** Begin READING TEXT **

Eille Norwood (born Anthony Edward Brett; 11 October 1861 – 24 December 1948) was an English stage actor, director, and playwright best known today for playing Sherlock Holmes in a series of silent films.

Early life
He was born 11 October 1861 in York as Anthony Edward Brett and attended St John's College, Cambridge (B.A. 1883). Norwood took his stage name from a woman he once loved named Eileen and Norwood in southeast London, where he lived.

Career
His first professional stage appearance was in 1884 with F. R. Benson's Shakespearean company. In 1886-7 he worked for Edward Compton's company. He was active on the stage until 1892, when he became ill and did not recover until about 1899. After acting in a revival of his play The Noble Art, retitled The Talk of the Town, in 1901, he resumed regular stage work. For some years he was employed by Charles Wyndham, appearing for him in My Lady of Rosedale (1904), Captain Drew on Leave (1906), and The Liars (1907). Among many other roles, he toured in 1909 as Raffles in a stage version of the amateur detective. He made his film debut in 1911. He directed the successful production of The Man Who Stayed at Home, which ran in London from December 1914 to July 1916. 

From 1921 to 1923 Norwood played Holmes in forty-seven silent films (45 shorts and 2 features) directed by Maurice Elvey and George Ridgwell. Hubert Willis played Watson in nearly all these films. For the final Holmes film, however, Hubert Willis was replaced by Arthur Cullin. Until Jonny Lee Miller's run in the tv series Elementary (2012 - 2019), Norwood had played Holmes more times than any other actor in film or TV.

** End READING TEXT **
** Begin GIVEN ENTRIES **

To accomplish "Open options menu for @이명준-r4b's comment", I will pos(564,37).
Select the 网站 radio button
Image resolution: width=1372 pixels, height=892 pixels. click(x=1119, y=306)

** End GIVEN ENTRIES **
** Begin GIVEN ENTRIES **

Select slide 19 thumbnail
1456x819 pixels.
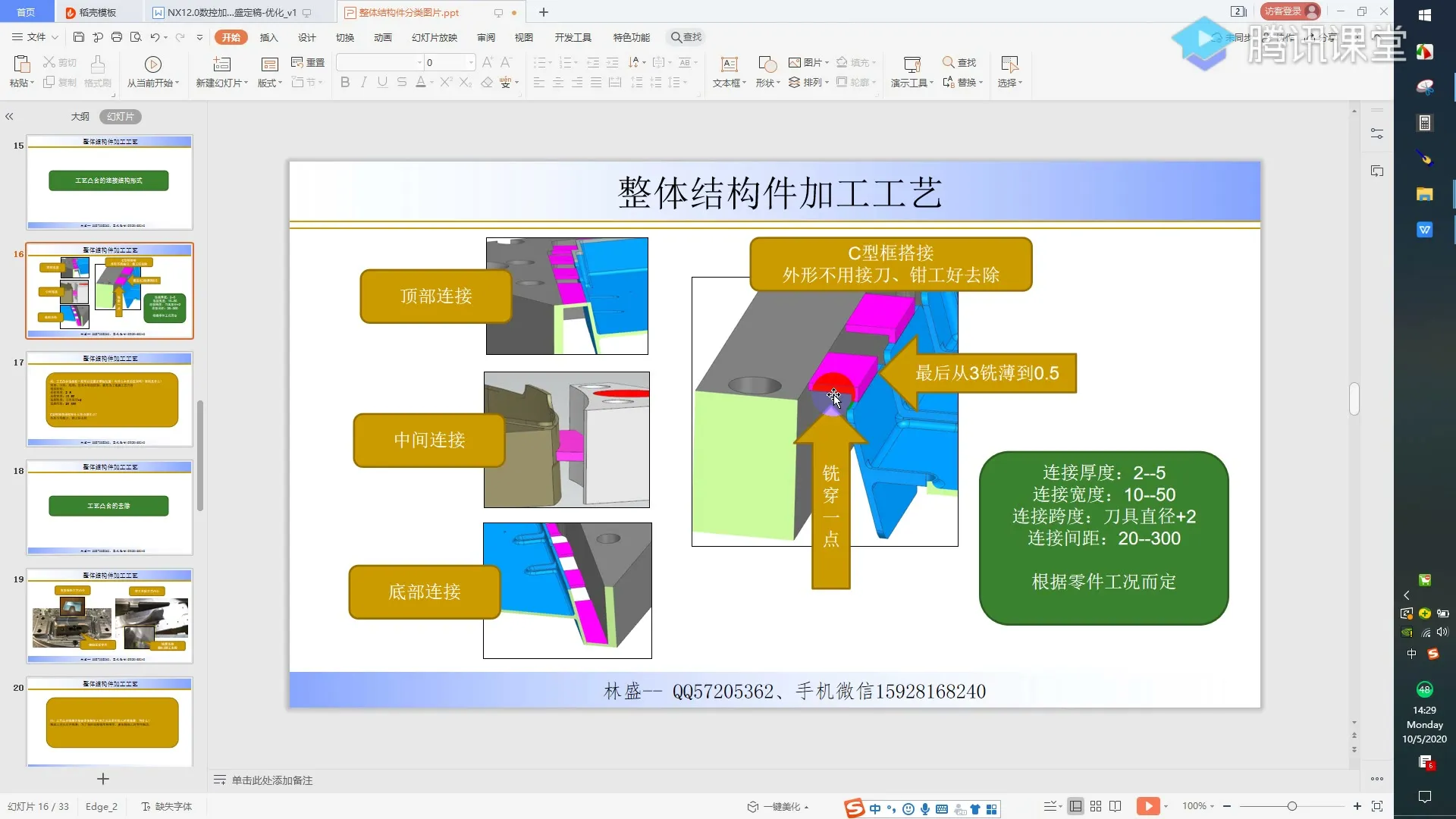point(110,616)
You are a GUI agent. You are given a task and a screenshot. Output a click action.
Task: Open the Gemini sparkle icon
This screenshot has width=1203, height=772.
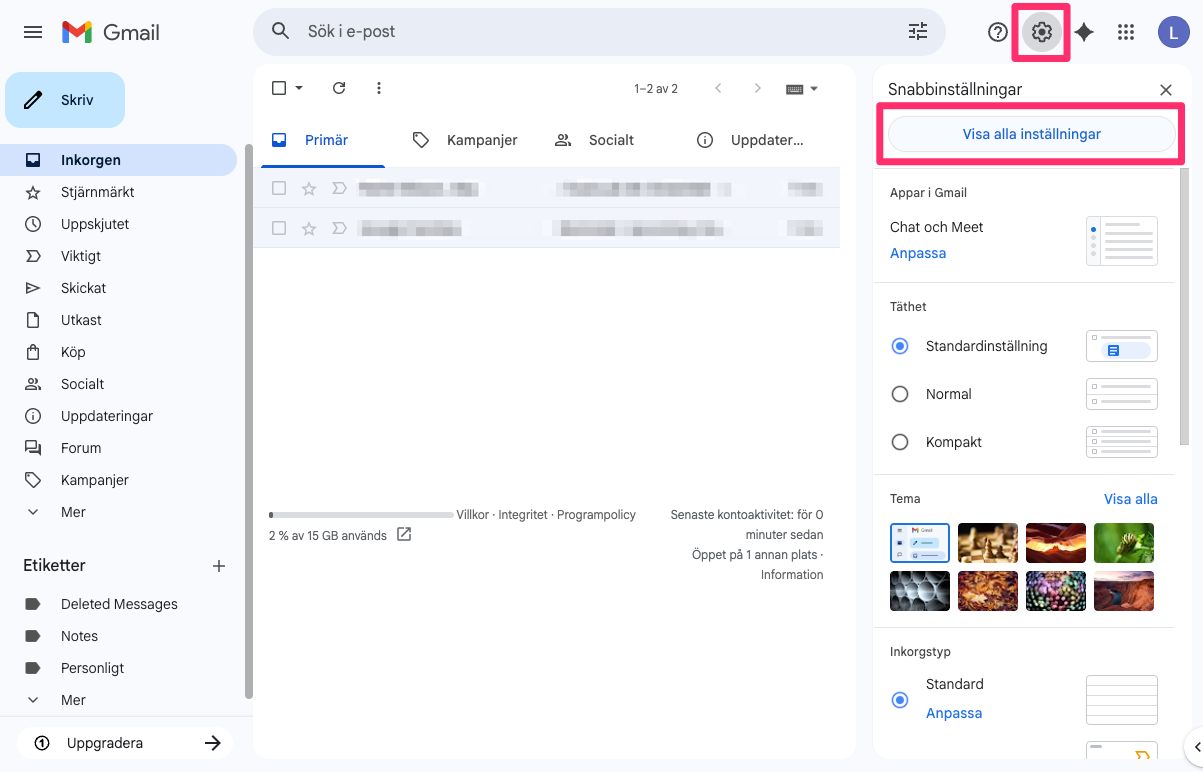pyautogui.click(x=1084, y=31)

** End GIVEN ENTRIES **
** Begin GIVEN ENTRIES **

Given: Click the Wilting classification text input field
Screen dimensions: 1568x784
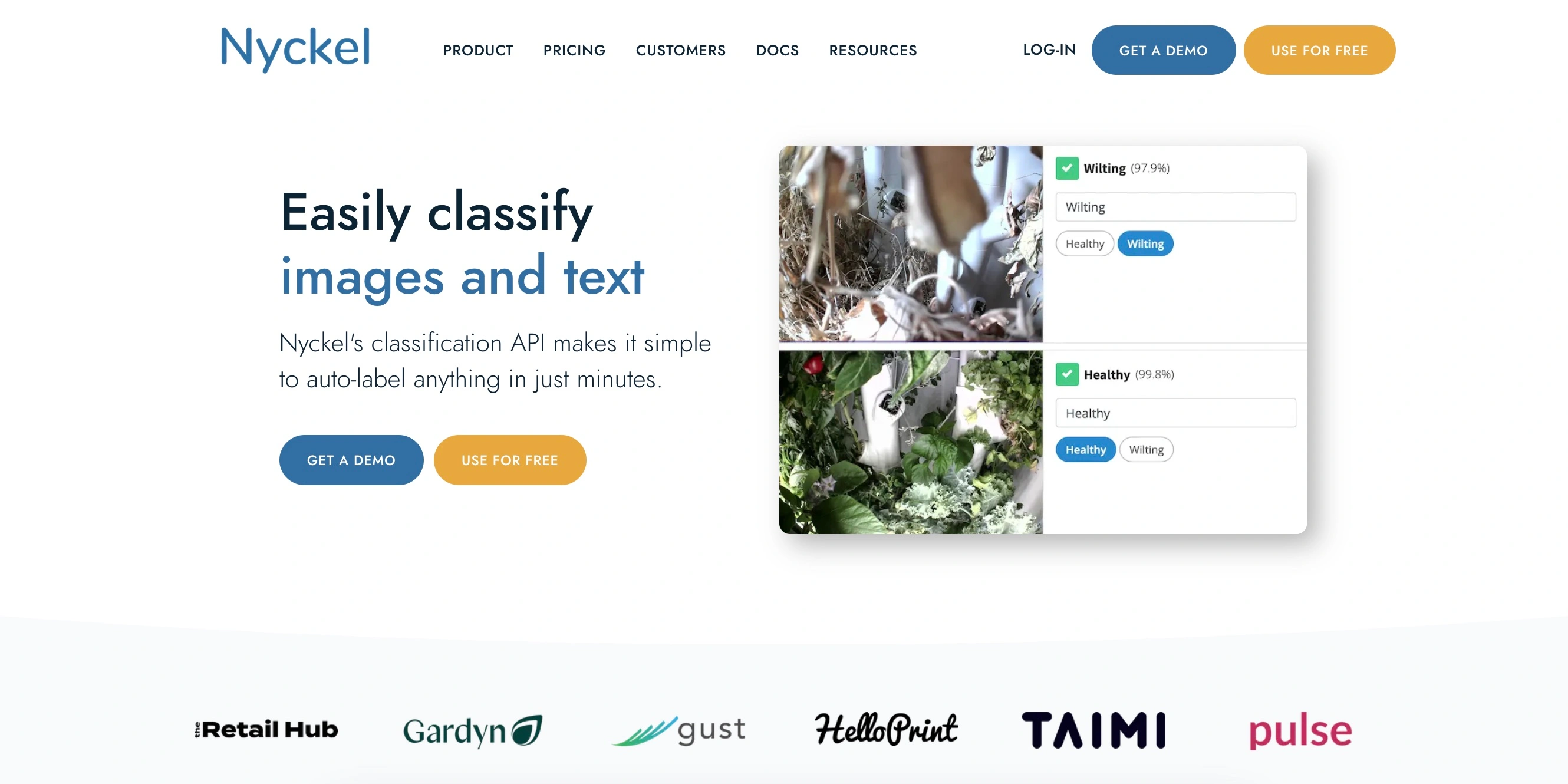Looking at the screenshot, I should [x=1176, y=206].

** End GIVEN ENTRIES **

SHORT EXERCISE: From the text about Eille Norwood, list every play in which he appeared for Charles Wyndham.

SOLVED PROBLEM:
My Lady of Rosedale (1904)
Captain Drew on Leave (1906)
The Liars (1907)